Of course, most of us already understand what setting a boundary means. The trouble is just enforcing it. One of the easiest ways of setting and enforcing a boundary is simply saying “no”. Well, it’s supposed to be simple. In reality, saying no without offering an excuse or additional information as to why you refuse often feels too direct, a little bit rude in the context of conversation, resulting in feelings of guilt and discontent. A lot of the time we put the pressure on ourselves to agree.
Why is it so difficult for us to say no? Perhaps it’s the culture of capitalism that we live in that promotes busy-ness. We always need to be doing something to be productive. If someone asks me to do something, and I have nothing else to do, why not do it? Perhaps it’s people’s increased online presence on social media, which allows people, especially strangers, to feel entitled to our thoughts, feelings, time, and energy. Or maybe it’s our genuine desire to perform acts of service. A lot of us have generous hearts. Residents of Hawaii are known for their sense of community, and this sense has only formed out of community members’ willingness to help and support each other on small and large scales. Because of this, saying no to someone can turn into a sort of moral dilemma, a betrayal of everything you know.
However, the desire to help others should never take precedence over the need to care for ourselves. When we consistently agree to others’ requests, when they ask for help or otherwise, we might end up stretching ourselves thin, and we become stressed and overwhelmed. We’re reluctant to prioritize ourselves. When we too often prioritize others, without consideration for our own needs, our tiredness can cause resentment and frustration, at ourselves and the others, which leads to additional guilt cause you’re the one that agreed to so many things, and you feel like you put yourself in that situation.
Let’s prevent feelings of guilt and resentment by setting boundaries. I urge you to be unafraid to say no, but even that can feel like a big step. There are other ways of denying someone’s request if you find that “no” tastes too bitter on your tongue.
“I can’t” when someone asks you for a favor but you’re busy with your own life.
“I don’t feel like it” when someone asks you to hang out but you’re too tired.
“I’d rather do something else instead.” This one is really helpful for people with a difficult time saying no because it comes off so positively. If we don’t have the physical or mental energy for a certain task, redirect it to something you feel prepared to handle. This allows for us to prioritize ourselves while still feeling helpful.

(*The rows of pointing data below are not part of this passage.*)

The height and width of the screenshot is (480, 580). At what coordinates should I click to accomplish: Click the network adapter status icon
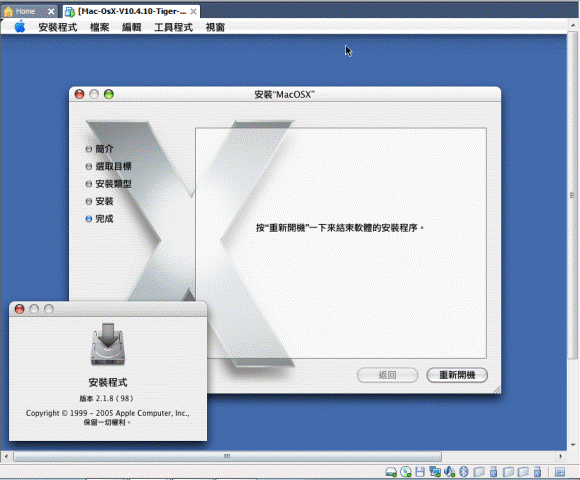click(435, 471)
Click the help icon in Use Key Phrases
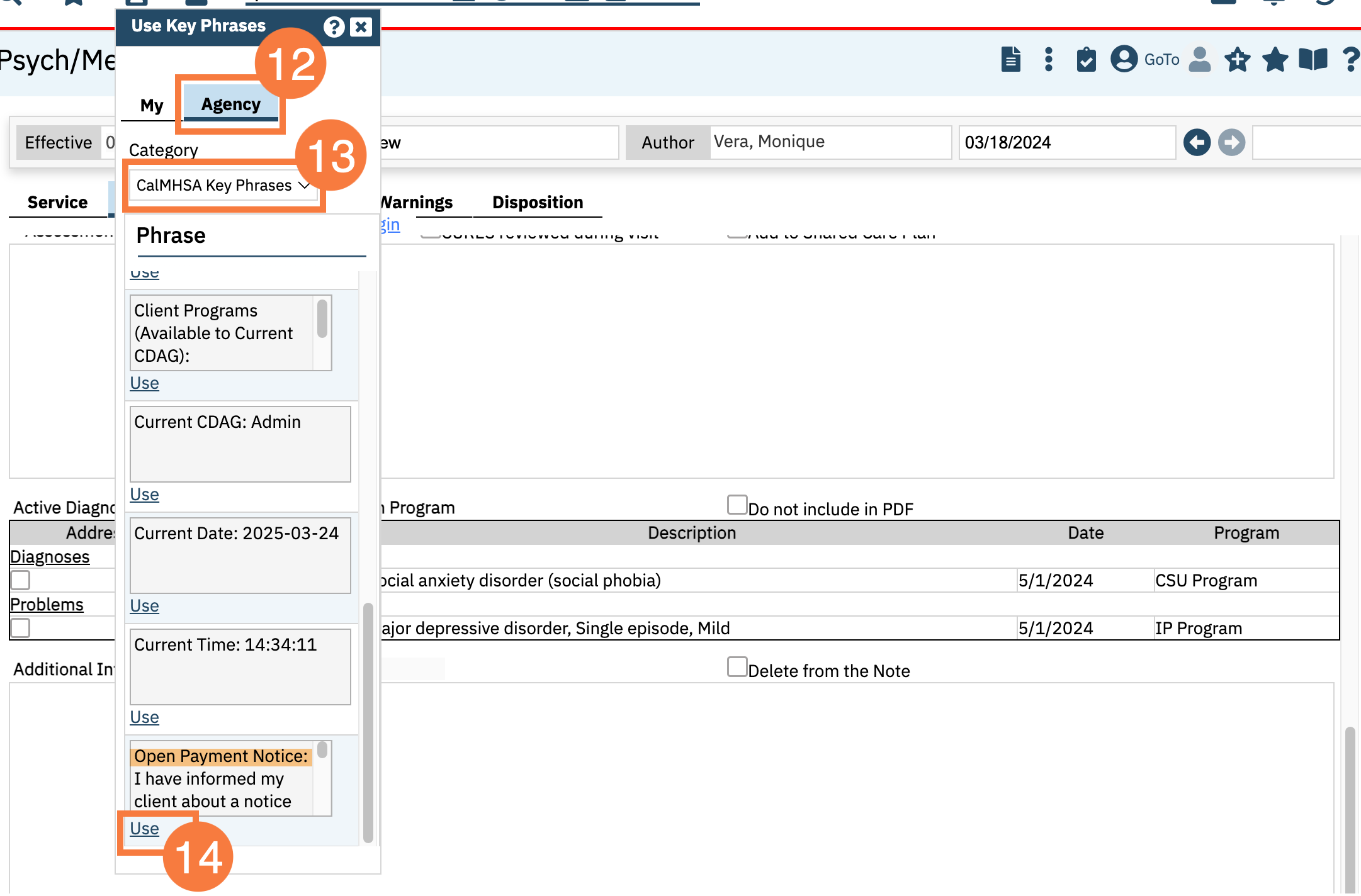 tap(334, 26)
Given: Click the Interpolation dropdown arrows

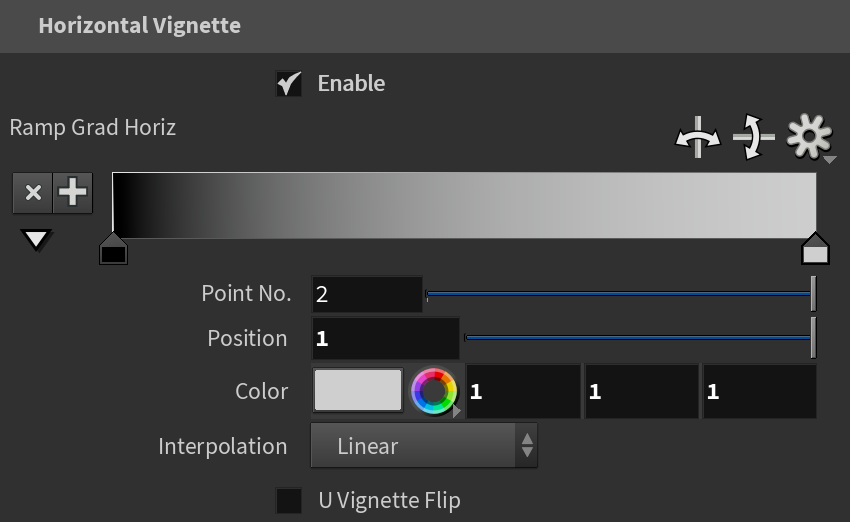Looking at the screenshot, I should (527, 446).
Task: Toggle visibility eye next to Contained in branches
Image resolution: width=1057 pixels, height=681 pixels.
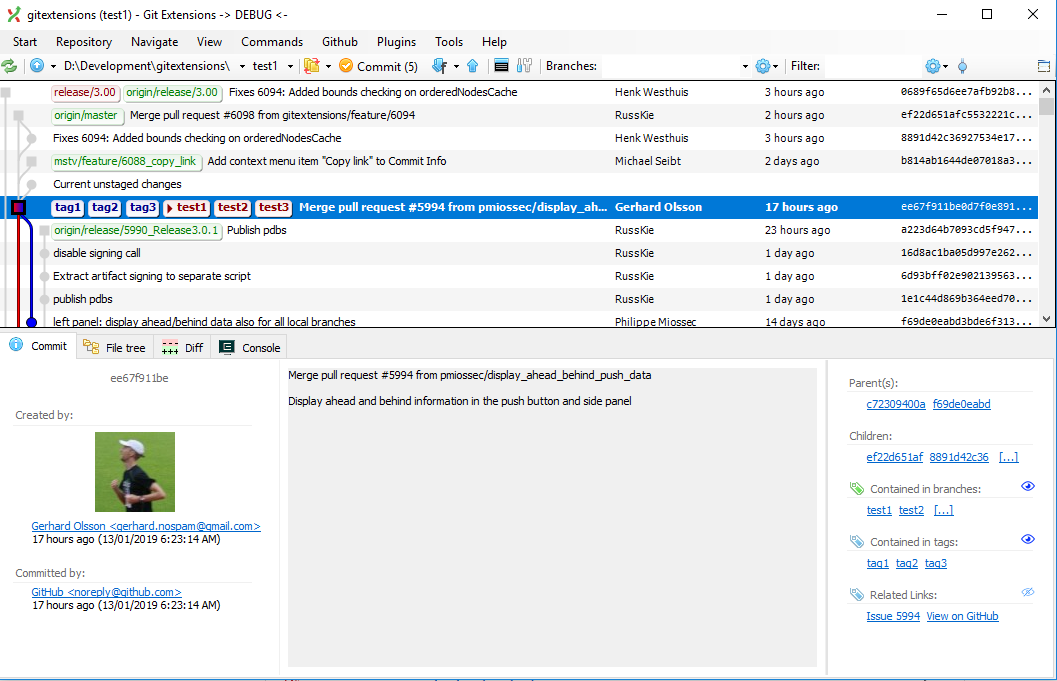Action: pos(1028,487)
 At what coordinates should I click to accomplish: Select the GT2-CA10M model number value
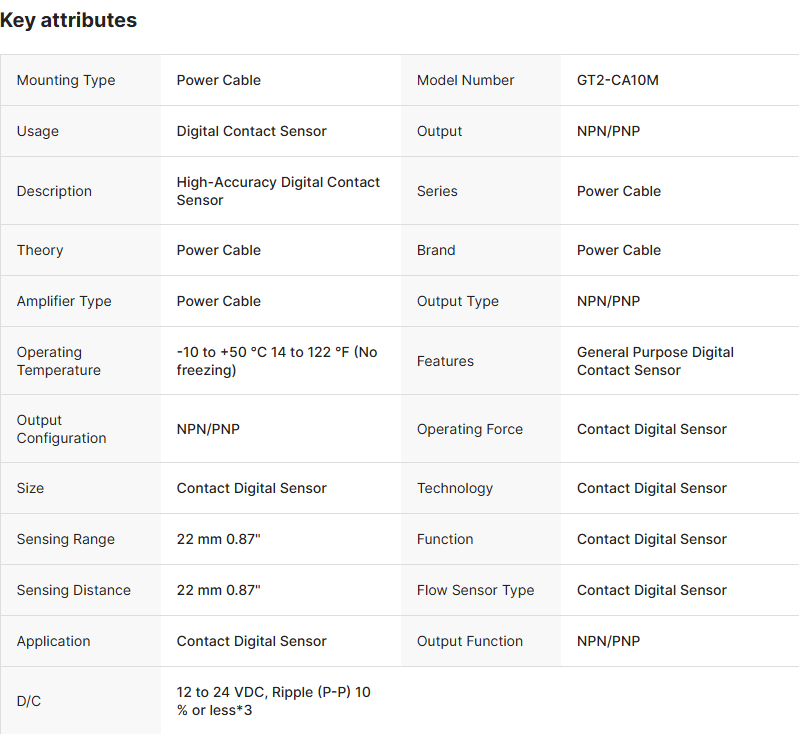pos(617,80)

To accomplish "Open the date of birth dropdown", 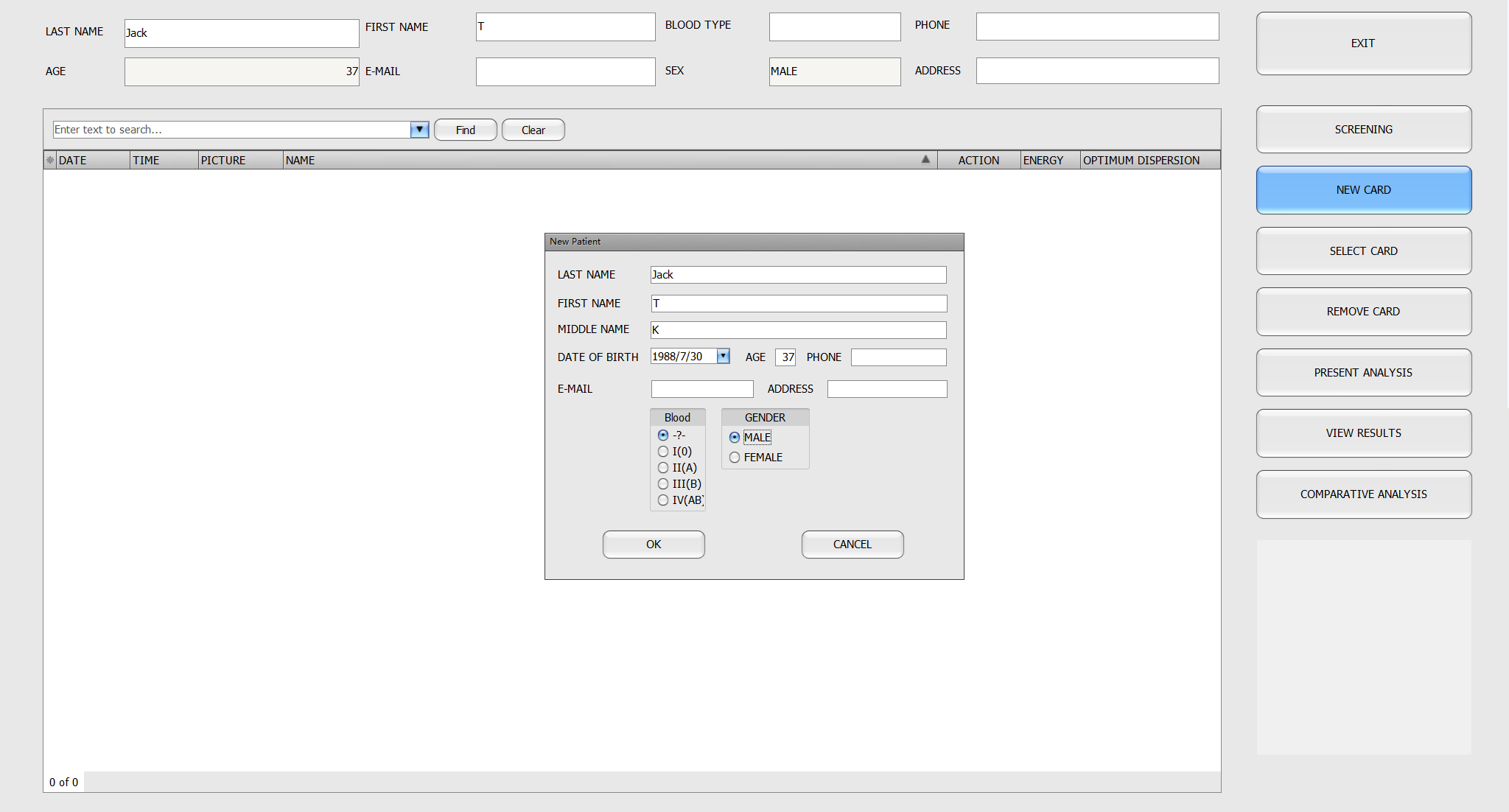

When saying no while setting a boundary, you don’t have to offer an explanation. They’ll probably ask for one anyway. Saying you’re busy with other things, saying you need time to rest, or saying you just don’t want to are all good enough reasons to say no. You don’t have to apologize, either. You were never under any obligation to agree. Setting boundaries must become a habit. Hopefully, saying no without feeling bad about it will become another habit, even if it takes a little time.